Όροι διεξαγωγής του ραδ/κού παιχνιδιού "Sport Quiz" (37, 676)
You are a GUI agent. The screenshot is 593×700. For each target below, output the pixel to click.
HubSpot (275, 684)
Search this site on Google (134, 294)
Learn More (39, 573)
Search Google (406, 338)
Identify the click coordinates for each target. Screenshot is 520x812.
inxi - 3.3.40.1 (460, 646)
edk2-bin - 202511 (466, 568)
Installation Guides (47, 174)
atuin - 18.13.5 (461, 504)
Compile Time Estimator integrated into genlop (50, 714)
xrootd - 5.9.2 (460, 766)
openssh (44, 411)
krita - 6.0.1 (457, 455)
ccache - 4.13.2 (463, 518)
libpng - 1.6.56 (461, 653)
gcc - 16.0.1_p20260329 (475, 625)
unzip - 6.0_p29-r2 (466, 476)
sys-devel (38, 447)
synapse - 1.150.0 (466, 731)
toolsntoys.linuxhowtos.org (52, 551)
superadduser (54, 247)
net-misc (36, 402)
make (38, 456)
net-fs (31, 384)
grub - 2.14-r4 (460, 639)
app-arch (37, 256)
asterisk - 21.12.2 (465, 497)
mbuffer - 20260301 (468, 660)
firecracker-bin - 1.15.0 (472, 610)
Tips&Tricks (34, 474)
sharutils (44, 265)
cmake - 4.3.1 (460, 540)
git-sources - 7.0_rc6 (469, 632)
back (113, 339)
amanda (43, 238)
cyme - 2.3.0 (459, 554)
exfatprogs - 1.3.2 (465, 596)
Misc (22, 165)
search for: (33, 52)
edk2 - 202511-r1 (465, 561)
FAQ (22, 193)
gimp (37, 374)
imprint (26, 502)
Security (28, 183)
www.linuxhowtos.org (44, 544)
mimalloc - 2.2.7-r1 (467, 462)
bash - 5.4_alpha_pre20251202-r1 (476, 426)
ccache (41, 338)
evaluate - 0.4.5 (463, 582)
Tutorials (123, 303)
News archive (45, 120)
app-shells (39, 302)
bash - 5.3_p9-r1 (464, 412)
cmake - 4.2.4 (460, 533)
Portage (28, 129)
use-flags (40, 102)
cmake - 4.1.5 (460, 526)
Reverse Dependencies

================================

**THE REQUEST**: Print the whole listing above again, line for line, with no changes.

**EXERCISE OUTPUT**:
Όροι διεξαγωγής του ραδ/κού παιχνιδιού "Sport Quiz" (37, 676)
You are a GUI agent. The screenshot is 593×700. For each target below, output the pixel to click.
HubSpot (275, 684)
Search this site on Google (134, 294)
Learn More (39, 573)
Search Google (406, 338)
Identify the click coordinates for each target. Screenshot is 520x812.
inxi - 3.3.40.1 (460, 646)
edk2-bin - 202511 (466, 568)
Installation Guides (47, 174)
atuin - 18.13.5 (461, 504)
Compile Time Estimator integrated into genlop (50, 714)
xrootd - 5.9.2 (460, 766)
openssh (44, 411)
krita - 6.0.1 (457, 455)
ccache - 4.13.2 (463, 518)
libpng - 1.6.56 (461, 653)
gcc - 16.0.1_p20260329 (475, 625)
unzip - 6.0_p29-r2 (466, 476)
sys-devel (38, 447)
synapse - 1.150.0 (466, 731)
toolsntoys.linuxhowtos.org (52, 551)
superadduser (54, 247)
net-misc (36, 402)
make (38, 456)
net-fs (31, 384)
grub - 2.14-r4 (460, 639)
app-arch (37, 256)
asterisk - 21.12.2 (465, 497)
mbuffer - 20260301 (468, 660)
firecracker-bin - 1.15.0 (472, 610)
Tips&Tricks (34, 474)
sharutils (44, 265)
cmake - 4.3.1 (460, 540)
git-sources - 7.0_rc6 (469, 632)
back (113, 339)
amanda (43, 238)
cyme - 2.3.0 (459, 554)
exfatprogs - 1.3.2 (465, 596)
Misc (22, 165)
search for: (33, 52)
edk2 - 202511-r1 (465, 561)
FAQ (22, 193)
gimp (37, 374)
imprint (26, 502)
Security (28, 183)
www.linuxhowtos.org (44, 544)
mimalloc - 2.2.7-r1 (467, 462)
bash - 5.4_alpha_pre20251202-r1 (476, 426)
ccache (41, 338)
evaluate - 0.4.5 (463, 582)
Tutorials (123, 303)
News archive (45, 120)
app-shells (39, 302)
bash - 5.3_p9-r1 (464, 412)
cmake - 4.2.4 (460, 533)
Portage (28, 129)
use-flags (40, 102)
cmake - 4.1.5 (460, 526)
Reverse Dependencies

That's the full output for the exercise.